Alrededor se abre un sector bastante desolado. Si se maneja dos minutos en dirección opuesta a diagonal 74, se llega a Boca cerrada, un sector que se conecta por un camino destruido al acceso a la autopista por Villa Elisa. En ese punto termina la costanera que bordea a todo Punta Lara, y que en Ensenada se convierte en la avenida Bossinga. A 15 minutos del centro platense, la postal es de una relativa calma.

“Todo siguió tranquilo, gracias a Dios”, es el balance del comerciante sobre el aniversario que se está por cumplir. No le volvieron a robar aunque sí tuvo que lidiar con “pendejos dados vuelta como una media” que fueron a pedirle que les fiara o les regalara algo. “Si no, te rompen los vidrios o te patean la puerta”: esa fue la moneda de cambio que recibió cuando se negó.

“He tenido que tirar algún ‘cohetazo’ al aire y tuvo que venir la policía”, reconoce Rubén. No hay en su dicción y su lenguaje gestual algo que haga imaginárselo disparando una pistola. La escopeta que usó hace un año quedó incautada tras el homicidio. “Esa no la tengo más, pero sí otras armas”, reconoce.

Se había especulado con que algún allegado al muerto podía ir en represalia del tirador, pero no pasó. El derrotero judicial fue breve y sencillo para Martínez: fue exonerado de cargos y nunca estuvo preso, por entender que actuó en su defensa.

“FUE UNA CUESTION DE SUERTE”

El panorama habría sido otro si el crimen ocurría en la vereda. Rubén se acuerda de eso cada vez que algún molesto va a causar disturbios y se pone pesado: “Si los tengo que echar a los tiros, apunto siempre al aire, nunca al cuerpo”.
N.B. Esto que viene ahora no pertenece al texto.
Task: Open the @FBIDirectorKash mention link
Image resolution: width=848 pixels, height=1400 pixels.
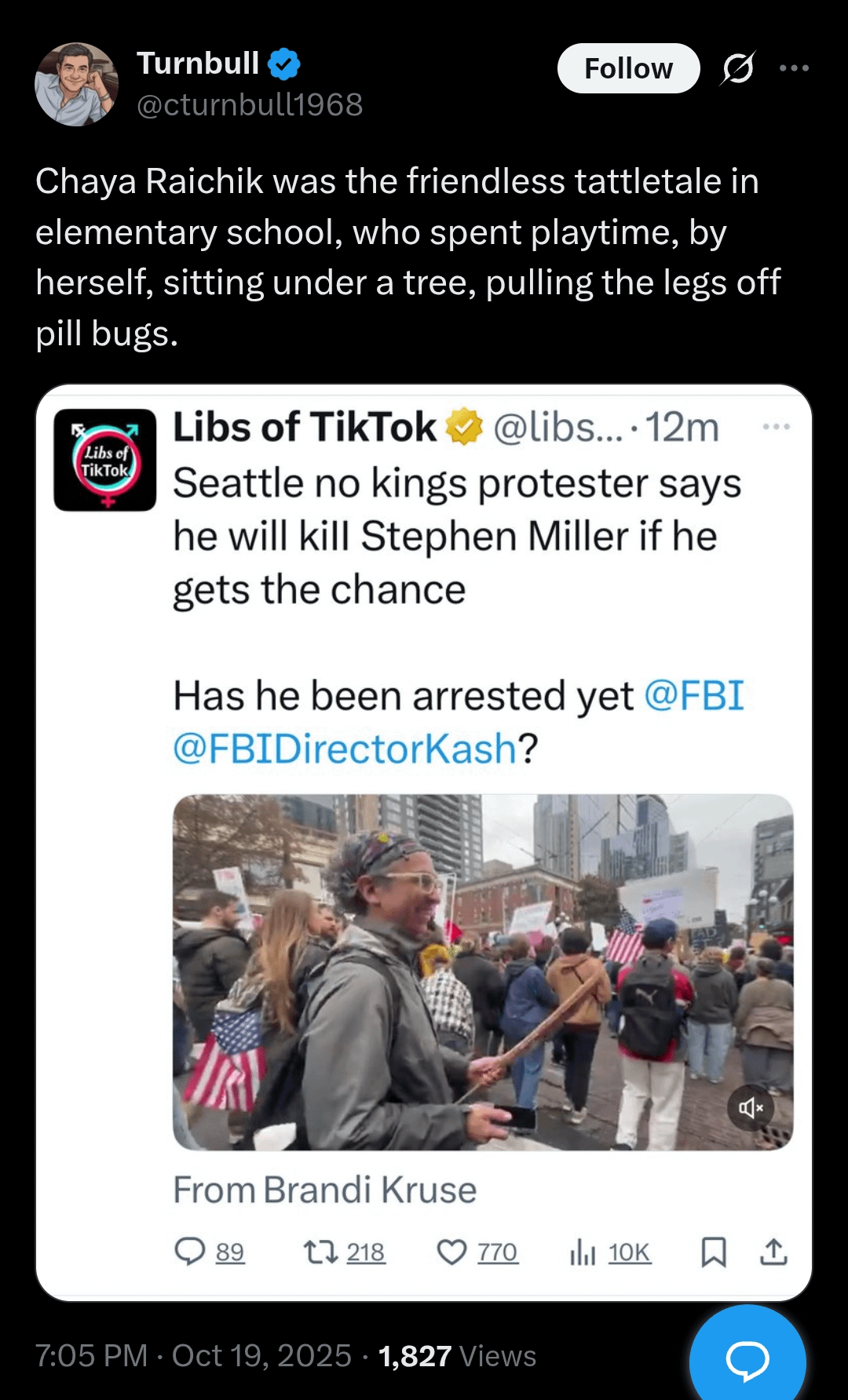Action: [345, 749]
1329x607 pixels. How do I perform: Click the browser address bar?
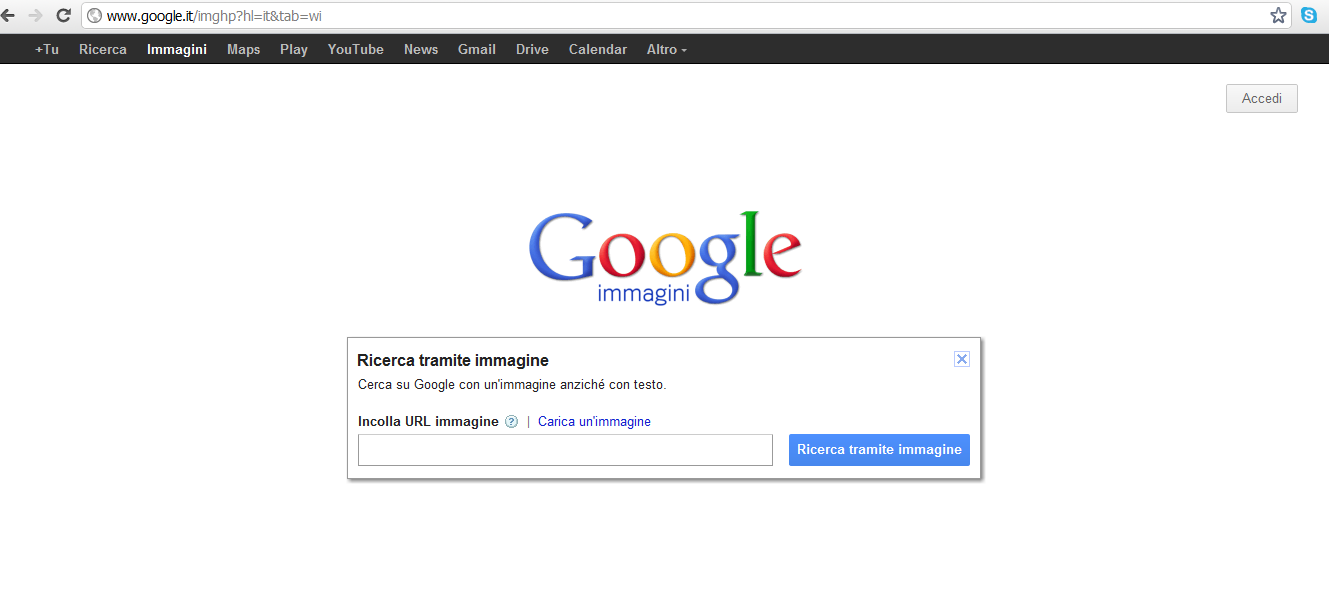(680, 15)
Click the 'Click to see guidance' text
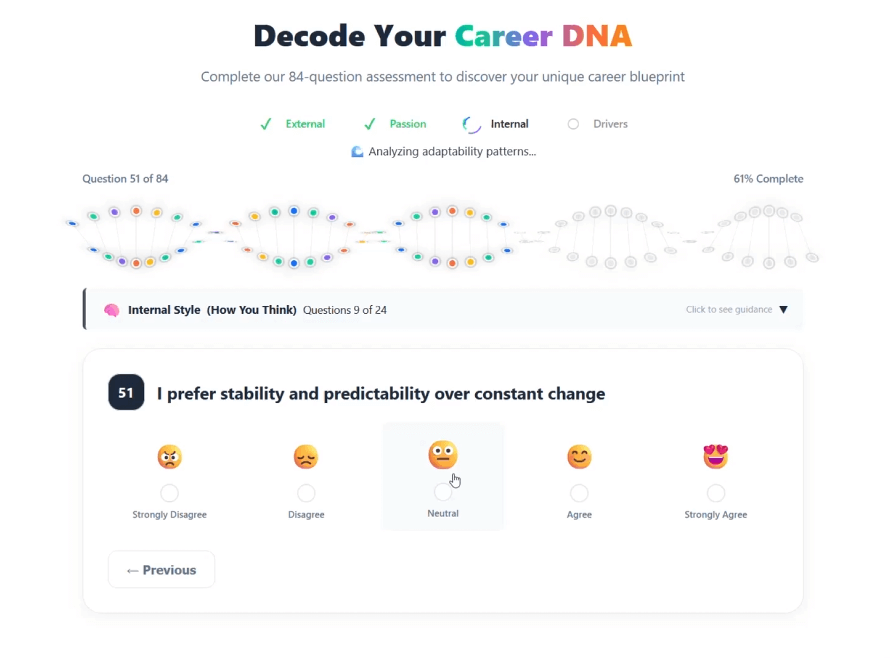This screenshot has width=890, height=658. click(728, 310)
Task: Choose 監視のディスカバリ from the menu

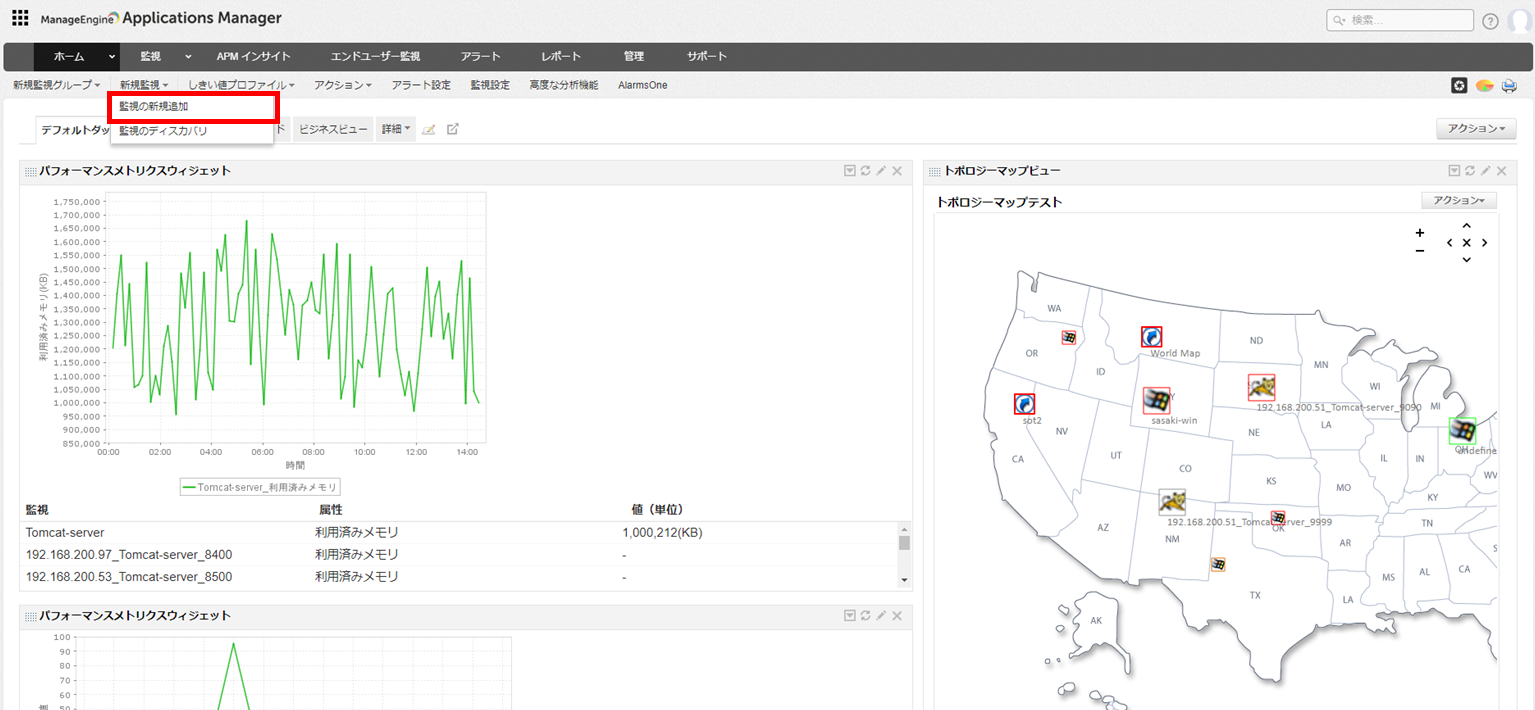Action: coord(163,131)
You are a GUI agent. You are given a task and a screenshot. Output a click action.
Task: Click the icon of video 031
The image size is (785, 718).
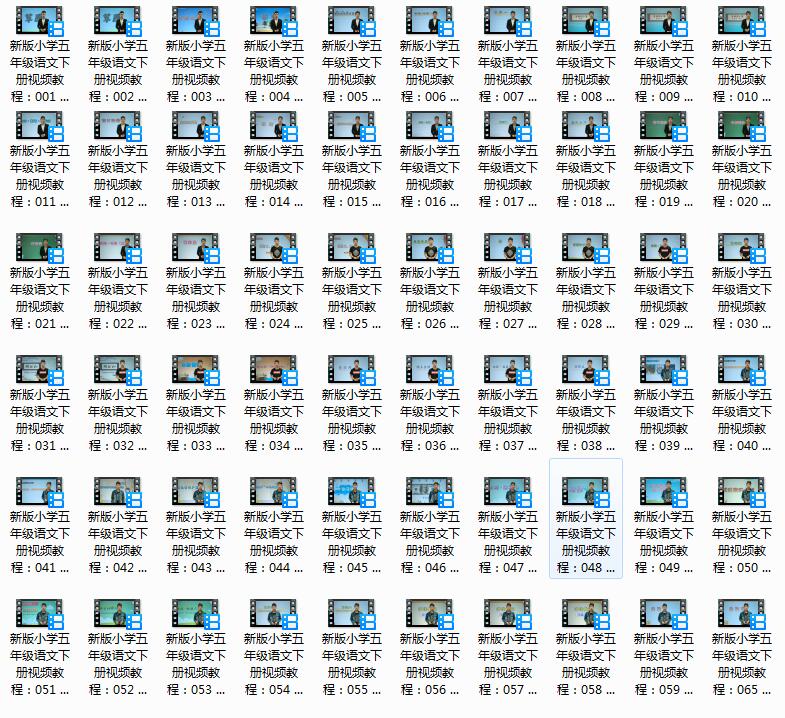39,370
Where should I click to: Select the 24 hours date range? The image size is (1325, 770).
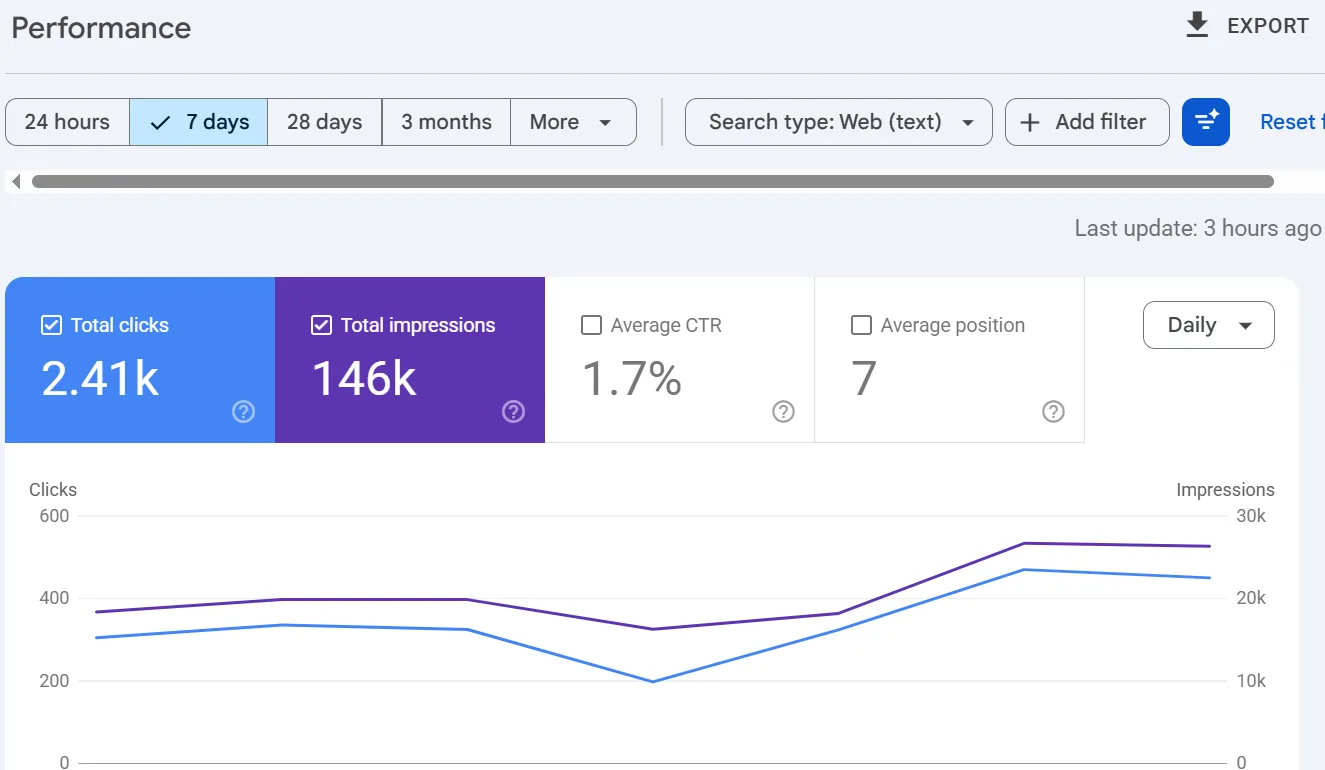point(67,122)
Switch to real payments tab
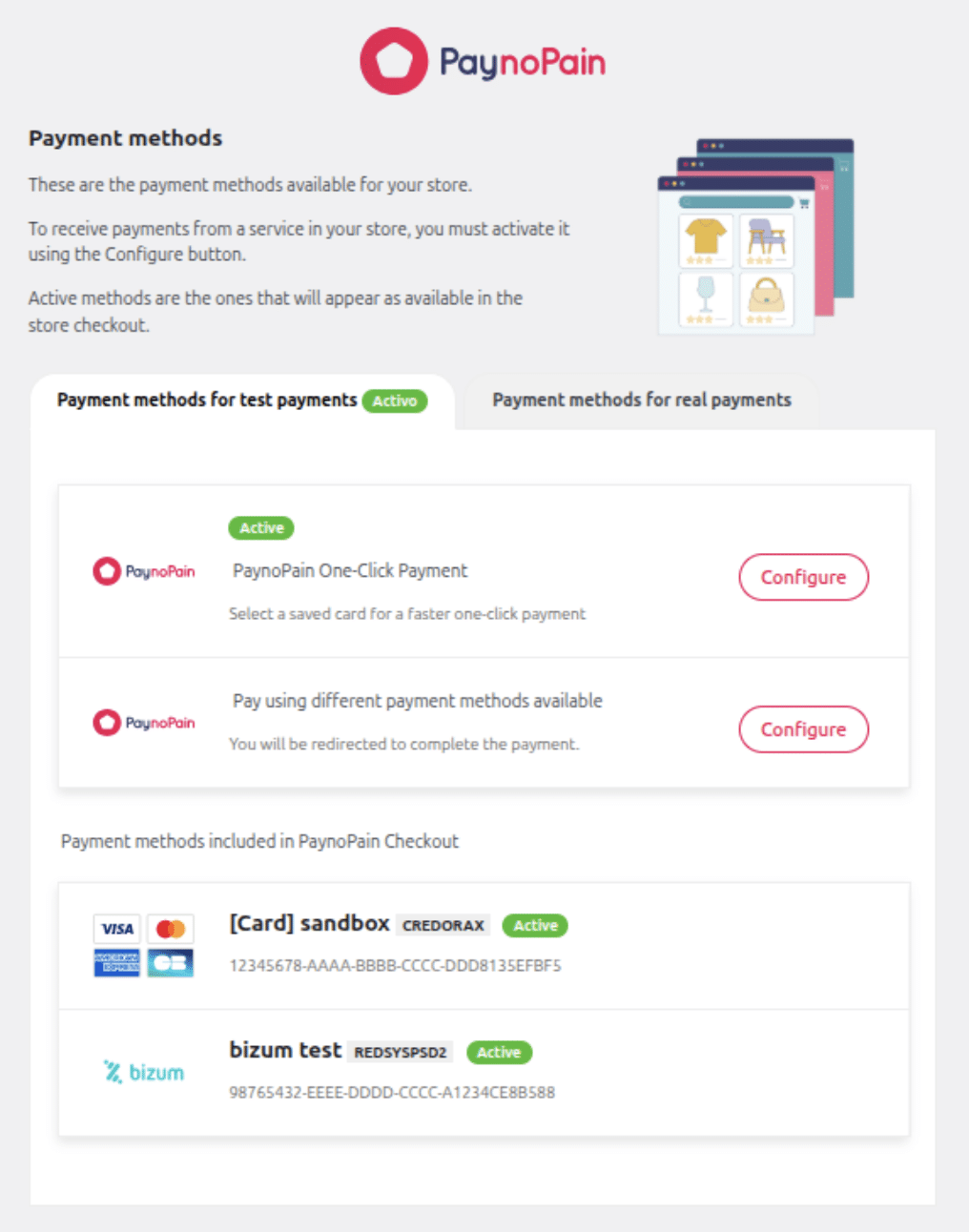The height and width of the screenshot is (1232, 969). pos(641,400)
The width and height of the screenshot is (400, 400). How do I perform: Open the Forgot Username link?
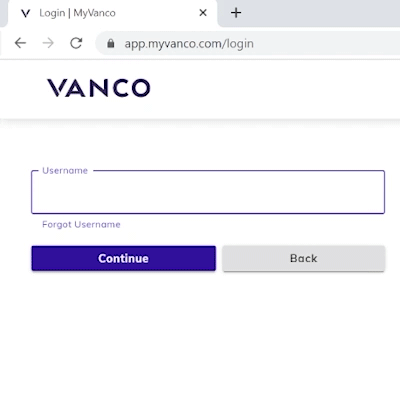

¿Y si la historia era otra? ¿Si en lugar de esperar en la planta baja, se encontraba con el ladrón en la escalera? Son preguntas que siguen en la cabeza del comerciante y que para él tienen una respuesta única: “Ahí al que mataban era a mí. Al final fue una cuestión de suerte, no de que fui bravo o duro”.

Todo sigue igual en “El Querandí”, aunque su dueño tuvo que reforzar los cuidados. El portón por el que le entraron a robar ahora tiene un buzón del tamaño de una garrafa, para pasar por ahí los envases sin tener que abrir. Otra abertura similar y más chica está en la parte de la despensa.

También hay una pequeña ranura por la que la clientela introduce el dinero, como si de una ventanilla de banco se tratara. Rubén parece menos cambiado que su negocio. Tendrá alguna cana más o sus dientes estarán menos blancos. Su mente parece inalterable.

Sí tuvo algunos dilemas ni bien ocurrió el caso: “Esto es tristísimo, nunca me creí capaz de matar a alguien... ¿Quién soy yo para haberle sacado la vida?”, se preguntaba. Pero en el año que siguió no tuvo problemas para dormir ni traumas psicológicos: eso le cuenta a este diario mientras saluda a algún vecino que pasa. Con la misma soltura lanza su balance final. “Consideré que si no eran ellos, o él, era yo. Por suerte no fui yo. Y bueno, esto es así”.